İsteksizce beni onayladıktan sonra konuyu değiştirerek sohbetimize devam ettik. Bu hayatta bir ablam olduğu için çok şanslıydım. Küçükken sadece kavga edip birbirimizden nefret ederken şimdi onun kıymetini daha iyi anlıyordum.

Ablam evlendiğinde kimseye çaktırmasam da içten içe çok üzülmüştüm. Hatta onu özlediğim günler hala aklımdaydı. Bazen yanlışlıkla arıyormuş gibi yapıp sesini duyardım. Sonra da şakadan sinirlenip kapatırdım.

Güzel günlerdi.

Levent de ablamla sohbet ettiğimiz süreç içerisinde eve erken dönmemi istemişti benden. Muhtemelen konuşmak isteyecekti ama ben bunu ona zehir edecektim. O yüzden ablamın desteğiyle bu duruma kendimi hazırlayıp Levent’in istediği gibi şirketten erken ayrıldım. Eve gelmeden önce de Duygu hanımı haberdar edip kapının yanında durması için tembihledim.

Hava yavaş yavaş kararıyordu.

Evlendiğimiz de her şey çok güzel gelmişti gözüme. Dünya biraz daha yaşanabilir haldeydi o zamanlar. Şimdi ise kışa doğru girerken renkler bile cansızdı benim için.

Sakin kalmaya çalışarak eve girdiğimde yerdeki güller karşıladı beni.
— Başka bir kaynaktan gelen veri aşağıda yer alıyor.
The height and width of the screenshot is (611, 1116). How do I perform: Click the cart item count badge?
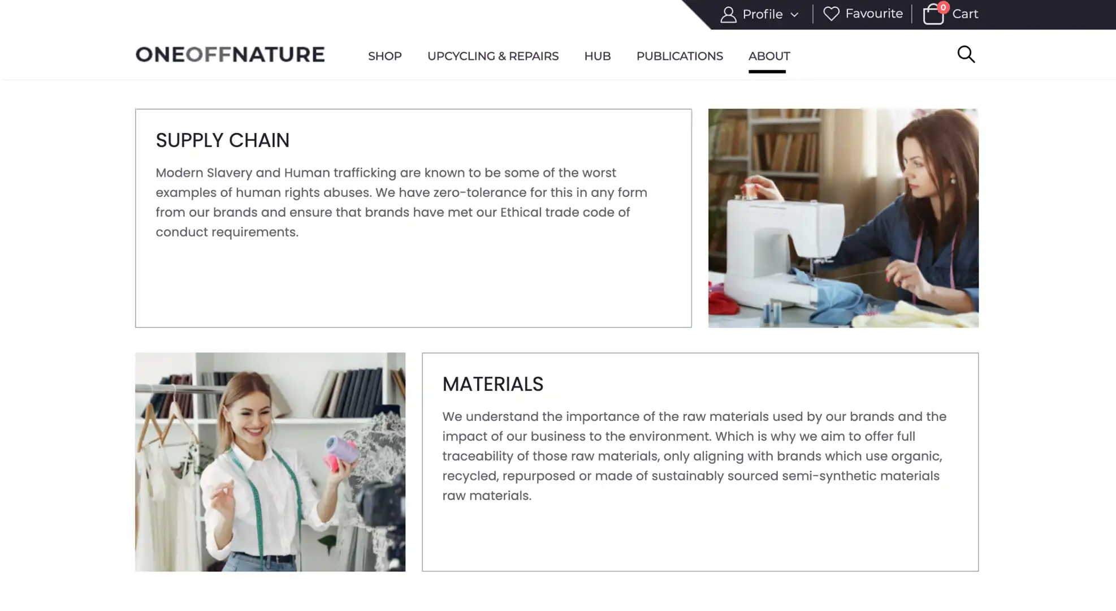click(942, 7)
Ardından sakin bir müzik sesi eşliğinde ilerlerken salonun ortasında akşam yemeği için hazırlanan bir masa gördüm. Her zaman ki gibi aynı şeylerle beni kandırabileceğini zannediyordu.

“Aşkım hoş geldin.” İğrenç gülümsemesiyle bana sarılıp kolumda ki çantayı aldı. “Beni kırmayıp geldiğin için teşekkür ederim.” Pardon? Ben zaten burada yaşıyorum?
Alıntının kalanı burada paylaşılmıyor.